Start of Material to process

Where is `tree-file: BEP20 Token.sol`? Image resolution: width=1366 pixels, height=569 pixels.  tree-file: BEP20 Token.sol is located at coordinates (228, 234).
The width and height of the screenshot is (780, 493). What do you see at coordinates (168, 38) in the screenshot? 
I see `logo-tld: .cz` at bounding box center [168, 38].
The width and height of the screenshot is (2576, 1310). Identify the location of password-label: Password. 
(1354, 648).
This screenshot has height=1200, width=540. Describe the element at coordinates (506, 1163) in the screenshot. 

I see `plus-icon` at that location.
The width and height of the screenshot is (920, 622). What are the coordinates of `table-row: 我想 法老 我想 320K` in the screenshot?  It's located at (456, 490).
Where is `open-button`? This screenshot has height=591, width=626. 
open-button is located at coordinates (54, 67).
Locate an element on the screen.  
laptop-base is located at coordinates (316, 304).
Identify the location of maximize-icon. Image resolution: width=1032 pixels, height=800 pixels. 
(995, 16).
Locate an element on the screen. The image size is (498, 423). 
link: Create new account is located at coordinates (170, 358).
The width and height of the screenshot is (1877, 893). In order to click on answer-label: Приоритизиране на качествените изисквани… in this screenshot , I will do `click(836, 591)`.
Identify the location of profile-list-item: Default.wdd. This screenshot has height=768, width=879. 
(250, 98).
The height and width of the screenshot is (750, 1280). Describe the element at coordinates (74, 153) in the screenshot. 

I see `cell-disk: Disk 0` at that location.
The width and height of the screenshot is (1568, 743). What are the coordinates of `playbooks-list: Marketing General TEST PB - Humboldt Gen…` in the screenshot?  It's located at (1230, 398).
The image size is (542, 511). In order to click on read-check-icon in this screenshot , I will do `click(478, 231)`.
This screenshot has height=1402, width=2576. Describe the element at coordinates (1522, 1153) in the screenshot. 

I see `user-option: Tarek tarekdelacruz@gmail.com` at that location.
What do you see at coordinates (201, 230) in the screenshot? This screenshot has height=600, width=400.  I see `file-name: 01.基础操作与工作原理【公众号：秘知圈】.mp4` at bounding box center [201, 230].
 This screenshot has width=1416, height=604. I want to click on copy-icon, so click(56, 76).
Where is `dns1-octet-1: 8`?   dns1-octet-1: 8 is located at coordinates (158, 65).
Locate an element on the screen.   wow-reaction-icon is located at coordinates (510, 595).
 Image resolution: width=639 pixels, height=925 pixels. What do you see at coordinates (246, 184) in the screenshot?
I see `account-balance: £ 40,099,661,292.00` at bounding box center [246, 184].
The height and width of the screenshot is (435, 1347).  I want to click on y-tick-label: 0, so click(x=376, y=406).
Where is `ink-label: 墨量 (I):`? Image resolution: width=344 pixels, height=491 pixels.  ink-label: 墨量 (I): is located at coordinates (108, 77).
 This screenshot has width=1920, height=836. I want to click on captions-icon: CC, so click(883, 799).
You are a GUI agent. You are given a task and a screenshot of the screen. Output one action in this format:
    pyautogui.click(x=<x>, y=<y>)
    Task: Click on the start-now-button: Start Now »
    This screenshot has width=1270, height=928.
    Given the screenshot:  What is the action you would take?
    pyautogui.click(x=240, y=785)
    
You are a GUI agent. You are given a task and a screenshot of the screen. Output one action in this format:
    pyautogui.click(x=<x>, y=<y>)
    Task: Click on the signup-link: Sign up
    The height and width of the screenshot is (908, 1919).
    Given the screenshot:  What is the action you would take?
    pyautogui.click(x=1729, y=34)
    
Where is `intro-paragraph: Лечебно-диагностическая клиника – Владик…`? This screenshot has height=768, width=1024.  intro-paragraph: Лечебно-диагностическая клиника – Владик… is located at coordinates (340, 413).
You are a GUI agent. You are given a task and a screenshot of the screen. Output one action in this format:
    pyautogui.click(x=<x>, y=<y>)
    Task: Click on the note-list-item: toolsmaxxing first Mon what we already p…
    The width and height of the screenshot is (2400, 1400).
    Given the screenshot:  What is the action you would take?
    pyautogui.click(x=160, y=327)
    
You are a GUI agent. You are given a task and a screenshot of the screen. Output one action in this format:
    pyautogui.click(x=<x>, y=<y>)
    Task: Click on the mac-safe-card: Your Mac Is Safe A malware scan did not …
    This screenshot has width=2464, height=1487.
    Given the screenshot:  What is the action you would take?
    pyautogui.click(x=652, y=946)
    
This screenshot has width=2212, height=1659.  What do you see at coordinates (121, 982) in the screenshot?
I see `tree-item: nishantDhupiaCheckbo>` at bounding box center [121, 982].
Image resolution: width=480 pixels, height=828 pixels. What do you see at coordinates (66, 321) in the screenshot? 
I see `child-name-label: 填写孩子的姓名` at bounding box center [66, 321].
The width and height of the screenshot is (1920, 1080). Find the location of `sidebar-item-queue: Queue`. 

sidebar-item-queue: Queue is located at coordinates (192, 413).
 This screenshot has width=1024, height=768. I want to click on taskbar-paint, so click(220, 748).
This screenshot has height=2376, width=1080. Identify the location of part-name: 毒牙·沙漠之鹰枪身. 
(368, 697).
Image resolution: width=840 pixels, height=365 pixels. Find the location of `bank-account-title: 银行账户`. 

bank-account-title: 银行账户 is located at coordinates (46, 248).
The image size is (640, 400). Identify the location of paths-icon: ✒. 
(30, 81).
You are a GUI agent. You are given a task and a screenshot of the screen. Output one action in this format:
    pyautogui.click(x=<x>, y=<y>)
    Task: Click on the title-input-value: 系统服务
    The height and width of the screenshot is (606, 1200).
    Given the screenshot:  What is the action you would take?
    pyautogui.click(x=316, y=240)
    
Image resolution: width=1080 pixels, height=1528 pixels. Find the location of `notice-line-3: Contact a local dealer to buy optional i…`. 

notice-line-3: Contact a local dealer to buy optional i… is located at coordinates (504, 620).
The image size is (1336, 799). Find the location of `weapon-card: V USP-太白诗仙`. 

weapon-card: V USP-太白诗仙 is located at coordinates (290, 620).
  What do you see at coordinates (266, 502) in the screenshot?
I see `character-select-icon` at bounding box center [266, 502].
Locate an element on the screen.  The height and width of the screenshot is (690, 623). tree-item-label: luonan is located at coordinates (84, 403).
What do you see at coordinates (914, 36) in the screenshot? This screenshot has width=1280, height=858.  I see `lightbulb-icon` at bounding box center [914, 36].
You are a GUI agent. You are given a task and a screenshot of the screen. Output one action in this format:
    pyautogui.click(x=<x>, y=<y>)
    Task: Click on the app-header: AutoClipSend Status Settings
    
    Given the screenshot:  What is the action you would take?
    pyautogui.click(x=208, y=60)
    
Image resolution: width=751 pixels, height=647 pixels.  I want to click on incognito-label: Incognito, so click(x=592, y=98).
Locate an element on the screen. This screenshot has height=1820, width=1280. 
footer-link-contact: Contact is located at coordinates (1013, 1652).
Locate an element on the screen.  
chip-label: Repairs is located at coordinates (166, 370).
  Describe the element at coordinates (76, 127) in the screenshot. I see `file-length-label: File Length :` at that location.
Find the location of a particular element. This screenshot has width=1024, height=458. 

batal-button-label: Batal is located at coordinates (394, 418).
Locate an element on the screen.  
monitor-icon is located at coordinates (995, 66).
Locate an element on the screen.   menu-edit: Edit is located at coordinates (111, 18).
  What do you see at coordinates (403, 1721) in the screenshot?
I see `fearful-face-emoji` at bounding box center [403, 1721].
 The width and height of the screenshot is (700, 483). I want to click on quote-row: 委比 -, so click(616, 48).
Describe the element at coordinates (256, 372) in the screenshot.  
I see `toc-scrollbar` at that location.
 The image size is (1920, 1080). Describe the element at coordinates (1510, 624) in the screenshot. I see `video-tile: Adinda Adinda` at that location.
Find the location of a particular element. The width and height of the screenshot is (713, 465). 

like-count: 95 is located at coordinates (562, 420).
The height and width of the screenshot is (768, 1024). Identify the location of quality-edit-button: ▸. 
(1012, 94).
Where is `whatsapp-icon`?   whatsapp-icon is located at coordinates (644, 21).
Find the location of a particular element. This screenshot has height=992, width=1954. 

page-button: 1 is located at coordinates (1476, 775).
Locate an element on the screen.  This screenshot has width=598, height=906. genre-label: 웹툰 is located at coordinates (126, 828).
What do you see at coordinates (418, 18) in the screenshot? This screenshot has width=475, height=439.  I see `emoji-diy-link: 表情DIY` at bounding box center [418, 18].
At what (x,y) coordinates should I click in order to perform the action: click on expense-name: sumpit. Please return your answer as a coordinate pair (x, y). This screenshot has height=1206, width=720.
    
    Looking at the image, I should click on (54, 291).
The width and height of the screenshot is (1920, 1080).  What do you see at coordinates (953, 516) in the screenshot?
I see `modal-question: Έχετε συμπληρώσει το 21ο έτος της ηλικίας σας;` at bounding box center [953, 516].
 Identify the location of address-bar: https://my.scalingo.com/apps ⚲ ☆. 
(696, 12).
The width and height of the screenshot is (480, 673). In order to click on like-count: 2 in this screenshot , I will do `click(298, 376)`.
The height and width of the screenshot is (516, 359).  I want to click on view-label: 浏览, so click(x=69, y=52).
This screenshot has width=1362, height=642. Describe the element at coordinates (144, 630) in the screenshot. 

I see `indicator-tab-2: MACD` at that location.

End of Material to process

§ **Aim of the exercise**
Reproduce the items word for word, from the very first line through the line that contains "link: Create new". Include that line.

§ **Written response**
Where is `tree-file: BEP20 Token.sol`? Image resolution: width=1366 pixels, height=569 pixels.  tree-file: BEP20 Token.sol is located at coordinates (228, 234).
The width and height of the screenshot is (780, 493). What do you see at coordinates (168, 38) in the screenshot? 
I see `logo-tld: .cz` at bounding box center [168, 38].
The width and height of the screenshot is (2576, 1310). Identify the location of password-label: Password. 
(1354, 648).
This screenshot has height=1200, width=540. Describe the element at coordinates (506, 1163) in the screenshot. 

I see `plus-icon` at that location.
The width and height of the screenshot is (920, 622). What are the coordinates of `table-row: 我想 法老 我想 320K` in the screenshot?  It's located at (456, 490).
Where is `open-button`? This screenshot has height=591, width=626. 
open-button is located at coordinates (54, 67).
Locate an element on the screen.  
laptop-base is located at coordinates (316, 304).
Identify the location of maximize-icon. Image resolution: width=1032 pixels, height=800 pixels. 
(995, 16).
Locate an element on the screen. The image size is (498, 423). 
link: Create new account is located at coordinates (170, 358).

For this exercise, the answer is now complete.